JMdictProject / JMdictIssues

JMdict Japanese dictionary - lexicographic, etc. issues management
16 stars 1 forks source link

Kanji check project #119

Open razasyedh opened 5 months ago

razasyedh commented 5 months ago

A while back I cross-checked the readings of our entries against Daijirin (and later GG5 & Meikyō). I had the thought of also checking for any possible incorrect kanji. So I matched on readings that only show up once.

Here are the 923 results that differ in the kanji used for these readings, with the JMDict kanji followed by the Daijirin one:

mismatches.txt

As expected, false positives abound. There are also many cases of differing okurigana usage. As well as cases where substitute kanji are used.
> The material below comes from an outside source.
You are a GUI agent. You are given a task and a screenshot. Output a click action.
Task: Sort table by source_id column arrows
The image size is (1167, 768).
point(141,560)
I'll be working through the bunch over time, but mentioning it here for context and if there are any concerns. The issue can be closed after a short while if nothing major comes up.

JMdictProject commented 5 months ago

Interesting, but obviously needs some work. The first 4 were false positives. The fifth was useful.

razasyedh commented 5 months ago

Agreed, there are tons of homonyms, so this naive approach won't be accurate. (but we'll see how fruitful it ends up being)

In the future, I want to run our entries through Mecab/Unidic to see what that would expect the readings to be, but will likely have to somehow account for rendaku, gemination, etc. Using semantic information from this or even Kanjidic would be more precise.